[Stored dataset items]

________

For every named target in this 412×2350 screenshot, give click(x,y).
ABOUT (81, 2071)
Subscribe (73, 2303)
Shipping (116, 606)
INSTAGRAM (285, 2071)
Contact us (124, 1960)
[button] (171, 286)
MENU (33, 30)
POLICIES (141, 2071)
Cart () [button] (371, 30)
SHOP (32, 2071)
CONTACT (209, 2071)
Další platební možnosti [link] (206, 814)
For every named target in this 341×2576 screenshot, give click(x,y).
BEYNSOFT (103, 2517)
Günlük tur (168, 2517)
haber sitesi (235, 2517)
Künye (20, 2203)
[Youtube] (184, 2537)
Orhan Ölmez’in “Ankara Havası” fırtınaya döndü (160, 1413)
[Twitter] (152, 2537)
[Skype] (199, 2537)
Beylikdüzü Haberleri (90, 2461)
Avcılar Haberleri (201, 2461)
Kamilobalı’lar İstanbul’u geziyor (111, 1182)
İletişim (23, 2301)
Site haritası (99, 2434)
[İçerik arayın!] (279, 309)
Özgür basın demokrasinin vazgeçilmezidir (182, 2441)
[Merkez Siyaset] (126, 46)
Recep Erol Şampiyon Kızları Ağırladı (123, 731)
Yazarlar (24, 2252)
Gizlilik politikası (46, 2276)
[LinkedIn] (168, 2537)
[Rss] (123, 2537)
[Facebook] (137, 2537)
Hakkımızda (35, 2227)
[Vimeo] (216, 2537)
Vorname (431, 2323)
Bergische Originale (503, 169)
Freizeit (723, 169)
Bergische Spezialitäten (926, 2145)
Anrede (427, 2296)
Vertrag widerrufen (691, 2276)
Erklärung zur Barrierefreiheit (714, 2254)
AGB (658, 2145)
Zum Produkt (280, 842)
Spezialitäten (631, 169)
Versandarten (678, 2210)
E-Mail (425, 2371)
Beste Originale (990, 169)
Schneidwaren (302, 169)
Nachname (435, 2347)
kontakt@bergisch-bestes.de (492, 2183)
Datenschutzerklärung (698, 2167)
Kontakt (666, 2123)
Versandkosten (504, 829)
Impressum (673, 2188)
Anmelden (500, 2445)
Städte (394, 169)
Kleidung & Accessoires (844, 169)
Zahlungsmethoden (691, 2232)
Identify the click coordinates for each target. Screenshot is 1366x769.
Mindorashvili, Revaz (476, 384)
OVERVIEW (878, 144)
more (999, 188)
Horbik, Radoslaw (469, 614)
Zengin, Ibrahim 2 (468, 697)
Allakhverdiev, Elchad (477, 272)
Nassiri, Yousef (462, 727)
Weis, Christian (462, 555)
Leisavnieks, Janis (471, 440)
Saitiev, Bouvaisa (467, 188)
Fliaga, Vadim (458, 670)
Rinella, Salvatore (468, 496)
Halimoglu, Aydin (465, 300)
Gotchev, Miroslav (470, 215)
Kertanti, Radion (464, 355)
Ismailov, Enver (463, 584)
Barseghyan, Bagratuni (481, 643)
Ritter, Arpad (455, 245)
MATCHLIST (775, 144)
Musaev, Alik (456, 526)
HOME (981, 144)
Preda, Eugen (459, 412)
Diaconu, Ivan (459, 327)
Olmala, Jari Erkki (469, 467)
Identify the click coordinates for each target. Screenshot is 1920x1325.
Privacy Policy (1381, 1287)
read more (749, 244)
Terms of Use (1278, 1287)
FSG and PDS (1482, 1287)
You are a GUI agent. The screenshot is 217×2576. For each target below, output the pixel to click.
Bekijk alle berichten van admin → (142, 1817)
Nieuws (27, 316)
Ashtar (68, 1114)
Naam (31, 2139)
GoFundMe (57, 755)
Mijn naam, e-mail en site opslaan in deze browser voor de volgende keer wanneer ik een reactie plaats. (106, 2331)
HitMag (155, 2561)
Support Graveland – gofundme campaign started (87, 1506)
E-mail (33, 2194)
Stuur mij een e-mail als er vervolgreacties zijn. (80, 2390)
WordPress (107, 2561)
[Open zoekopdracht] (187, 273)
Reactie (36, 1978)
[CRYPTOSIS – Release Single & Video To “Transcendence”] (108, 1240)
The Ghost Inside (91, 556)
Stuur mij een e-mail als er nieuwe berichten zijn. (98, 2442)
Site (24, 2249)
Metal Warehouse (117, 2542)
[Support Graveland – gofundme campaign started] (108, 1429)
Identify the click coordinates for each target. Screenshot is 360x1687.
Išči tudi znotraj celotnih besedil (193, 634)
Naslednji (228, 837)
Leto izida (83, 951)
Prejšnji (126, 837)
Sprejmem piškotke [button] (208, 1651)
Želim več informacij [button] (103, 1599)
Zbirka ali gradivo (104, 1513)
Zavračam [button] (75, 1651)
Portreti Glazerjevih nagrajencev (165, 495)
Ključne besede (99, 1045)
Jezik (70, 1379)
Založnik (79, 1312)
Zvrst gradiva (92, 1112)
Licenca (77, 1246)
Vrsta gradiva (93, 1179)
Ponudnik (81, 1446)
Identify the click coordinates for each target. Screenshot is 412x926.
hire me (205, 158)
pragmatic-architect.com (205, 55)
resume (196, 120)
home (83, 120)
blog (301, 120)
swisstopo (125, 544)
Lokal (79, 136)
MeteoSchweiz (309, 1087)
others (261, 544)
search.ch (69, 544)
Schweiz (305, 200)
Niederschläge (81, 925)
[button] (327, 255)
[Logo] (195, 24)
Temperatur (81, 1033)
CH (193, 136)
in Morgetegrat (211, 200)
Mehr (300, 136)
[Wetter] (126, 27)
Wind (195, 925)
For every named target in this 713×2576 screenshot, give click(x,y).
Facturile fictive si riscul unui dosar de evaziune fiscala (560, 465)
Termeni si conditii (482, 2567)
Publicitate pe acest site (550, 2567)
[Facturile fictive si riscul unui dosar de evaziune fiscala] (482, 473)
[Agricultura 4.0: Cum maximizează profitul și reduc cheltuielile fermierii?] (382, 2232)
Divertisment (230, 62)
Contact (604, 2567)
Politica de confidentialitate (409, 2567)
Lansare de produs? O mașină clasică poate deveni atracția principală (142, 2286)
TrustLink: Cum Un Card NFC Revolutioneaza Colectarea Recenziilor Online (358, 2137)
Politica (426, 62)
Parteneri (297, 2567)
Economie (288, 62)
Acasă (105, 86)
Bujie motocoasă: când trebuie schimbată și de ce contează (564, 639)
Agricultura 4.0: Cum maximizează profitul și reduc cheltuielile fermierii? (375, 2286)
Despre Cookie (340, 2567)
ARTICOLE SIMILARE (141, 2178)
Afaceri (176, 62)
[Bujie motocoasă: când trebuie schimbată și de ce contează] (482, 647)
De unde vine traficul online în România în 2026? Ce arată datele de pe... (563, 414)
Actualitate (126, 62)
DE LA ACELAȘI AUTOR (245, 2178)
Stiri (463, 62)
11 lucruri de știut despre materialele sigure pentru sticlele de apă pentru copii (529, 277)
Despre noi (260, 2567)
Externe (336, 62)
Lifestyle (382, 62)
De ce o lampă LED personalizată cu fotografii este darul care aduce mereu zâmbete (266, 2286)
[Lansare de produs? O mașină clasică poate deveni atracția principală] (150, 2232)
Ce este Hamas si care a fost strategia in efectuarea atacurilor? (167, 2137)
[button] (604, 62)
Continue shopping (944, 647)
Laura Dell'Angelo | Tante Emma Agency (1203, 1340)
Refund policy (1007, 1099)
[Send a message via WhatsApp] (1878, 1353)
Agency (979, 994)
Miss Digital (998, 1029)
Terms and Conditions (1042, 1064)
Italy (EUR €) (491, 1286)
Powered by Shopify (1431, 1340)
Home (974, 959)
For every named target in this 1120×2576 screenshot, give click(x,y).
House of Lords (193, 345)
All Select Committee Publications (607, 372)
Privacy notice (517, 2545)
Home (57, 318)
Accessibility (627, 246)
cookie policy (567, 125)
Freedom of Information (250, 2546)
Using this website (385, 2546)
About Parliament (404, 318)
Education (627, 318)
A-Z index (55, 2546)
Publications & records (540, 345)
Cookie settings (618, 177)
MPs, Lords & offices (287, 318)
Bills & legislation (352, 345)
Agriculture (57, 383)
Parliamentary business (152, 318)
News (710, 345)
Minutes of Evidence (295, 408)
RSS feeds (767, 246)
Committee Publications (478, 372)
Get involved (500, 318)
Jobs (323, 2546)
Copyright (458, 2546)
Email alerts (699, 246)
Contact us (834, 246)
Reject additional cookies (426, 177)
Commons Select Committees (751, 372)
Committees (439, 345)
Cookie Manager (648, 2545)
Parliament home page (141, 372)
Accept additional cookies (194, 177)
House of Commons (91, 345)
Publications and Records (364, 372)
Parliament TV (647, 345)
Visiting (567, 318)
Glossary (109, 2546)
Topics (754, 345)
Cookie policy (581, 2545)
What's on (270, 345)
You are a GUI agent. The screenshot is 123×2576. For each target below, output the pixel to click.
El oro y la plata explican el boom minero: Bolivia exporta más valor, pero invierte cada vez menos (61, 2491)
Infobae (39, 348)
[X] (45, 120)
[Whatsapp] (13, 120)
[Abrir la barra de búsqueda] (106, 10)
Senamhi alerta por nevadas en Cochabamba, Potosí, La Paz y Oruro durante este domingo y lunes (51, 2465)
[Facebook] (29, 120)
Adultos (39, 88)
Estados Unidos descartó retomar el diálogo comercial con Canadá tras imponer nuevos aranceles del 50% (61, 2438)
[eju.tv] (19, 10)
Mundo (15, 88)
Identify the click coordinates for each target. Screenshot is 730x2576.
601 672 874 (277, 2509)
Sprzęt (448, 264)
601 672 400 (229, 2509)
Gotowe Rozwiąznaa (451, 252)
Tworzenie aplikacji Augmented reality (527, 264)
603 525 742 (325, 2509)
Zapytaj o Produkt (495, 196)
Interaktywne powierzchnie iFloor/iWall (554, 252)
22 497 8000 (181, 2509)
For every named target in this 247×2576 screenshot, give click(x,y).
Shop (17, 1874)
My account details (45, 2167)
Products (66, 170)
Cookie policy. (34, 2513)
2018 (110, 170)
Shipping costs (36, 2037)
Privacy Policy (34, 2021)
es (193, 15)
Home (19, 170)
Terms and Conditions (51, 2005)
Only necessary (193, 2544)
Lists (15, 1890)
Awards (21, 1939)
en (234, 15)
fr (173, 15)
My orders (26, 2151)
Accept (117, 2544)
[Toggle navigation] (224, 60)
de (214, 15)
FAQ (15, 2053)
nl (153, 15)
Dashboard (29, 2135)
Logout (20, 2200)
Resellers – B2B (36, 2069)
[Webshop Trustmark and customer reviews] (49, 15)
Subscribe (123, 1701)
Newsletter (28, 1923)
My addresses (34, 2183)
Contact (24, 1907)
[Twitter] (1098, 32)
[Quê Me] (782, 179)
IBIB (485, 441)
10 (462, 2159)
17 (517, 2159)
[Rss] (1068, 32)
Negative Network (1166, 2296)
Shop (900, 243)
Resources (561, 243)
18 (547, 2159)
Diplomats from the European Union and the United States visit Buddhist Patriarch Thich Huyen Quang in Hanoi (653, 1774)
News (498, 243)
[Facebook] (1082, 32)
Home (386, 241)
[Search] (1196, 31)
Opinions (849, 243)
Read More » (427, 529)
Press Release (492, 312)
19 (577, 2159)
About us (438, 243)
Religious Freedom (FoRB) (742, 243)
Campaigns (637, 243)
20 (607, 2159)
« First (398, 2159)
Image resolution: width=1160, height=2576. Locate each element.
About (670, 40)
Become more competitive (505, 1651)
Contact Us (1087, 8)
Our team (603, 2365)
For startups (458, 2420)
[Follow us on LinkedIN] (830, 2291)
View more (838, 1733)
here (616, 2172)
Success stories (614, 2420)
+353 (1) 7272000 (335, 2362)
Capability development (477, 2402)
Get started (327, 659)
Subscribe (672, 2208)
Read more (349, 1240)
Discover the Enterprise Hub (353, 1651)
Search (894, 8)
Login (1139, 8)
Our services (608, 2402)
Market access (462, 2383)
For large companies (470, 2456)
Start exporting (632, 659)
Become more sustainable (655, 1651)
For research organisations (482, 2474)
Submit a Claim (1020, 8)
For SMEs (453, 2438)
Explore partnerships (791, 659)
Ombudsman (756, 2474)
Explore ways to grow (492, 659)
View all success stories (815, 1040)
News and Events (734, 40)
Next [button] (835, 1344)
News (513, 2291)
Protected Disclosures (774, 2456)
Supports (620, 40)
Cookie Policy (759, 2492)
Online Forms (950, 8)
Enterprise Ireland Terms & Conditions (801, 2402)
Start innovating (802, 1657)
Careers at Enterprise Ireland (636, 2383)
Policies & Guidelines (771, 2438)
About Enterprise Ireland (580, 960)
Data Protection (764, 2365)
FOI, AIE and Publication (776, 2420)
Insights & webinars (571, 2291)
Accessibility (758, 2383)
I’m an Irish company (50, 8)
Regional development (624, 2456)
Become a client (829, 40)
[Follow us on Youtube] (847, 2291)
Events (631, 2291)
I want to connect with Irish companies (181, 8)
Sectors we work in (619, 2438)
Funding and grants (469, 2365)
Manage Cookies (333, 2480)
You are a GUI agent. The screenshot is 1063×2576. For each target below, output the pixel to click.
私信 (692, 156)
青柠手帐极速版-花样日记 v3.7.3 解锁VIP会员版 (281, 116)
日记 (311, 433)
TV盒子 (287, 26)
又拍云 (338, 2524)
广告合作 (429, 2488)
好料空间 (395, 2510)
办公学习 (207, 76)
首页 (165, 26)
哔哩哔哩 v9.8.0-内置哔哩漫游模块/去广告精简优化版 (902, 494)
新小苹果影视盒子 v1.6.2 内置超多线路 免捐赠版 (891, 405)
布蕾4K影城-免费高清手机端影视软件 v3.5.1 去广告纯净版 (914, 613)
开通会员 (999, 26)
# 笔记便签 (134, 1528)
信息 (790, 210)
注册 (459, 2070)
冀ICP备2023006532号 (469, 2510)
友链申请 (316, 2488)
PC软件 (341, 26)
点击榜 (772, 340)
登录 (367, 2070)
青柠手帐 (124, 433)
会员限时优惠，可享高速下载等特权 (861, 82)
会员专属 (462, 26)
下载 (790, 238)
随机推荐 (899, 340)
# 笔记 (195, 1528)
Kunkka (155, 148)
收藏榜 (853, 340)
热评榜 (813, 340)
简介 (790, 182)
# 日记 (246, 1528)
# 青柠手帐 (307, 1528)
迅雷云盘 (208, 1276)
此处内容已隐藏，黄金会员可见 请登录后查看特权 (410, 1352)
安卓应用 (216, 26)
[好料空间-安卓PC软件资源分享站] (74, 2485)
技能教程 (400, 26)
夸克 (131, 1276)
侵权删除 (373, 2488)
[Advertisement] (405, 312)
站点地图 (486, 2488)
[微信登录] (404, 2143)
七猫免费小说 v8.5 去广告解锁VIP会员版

________

◆ REQUIRED WORK
In the entries above, how many lines contain the string "pixel"? Say only the number.

◆ FINISHED TASK
3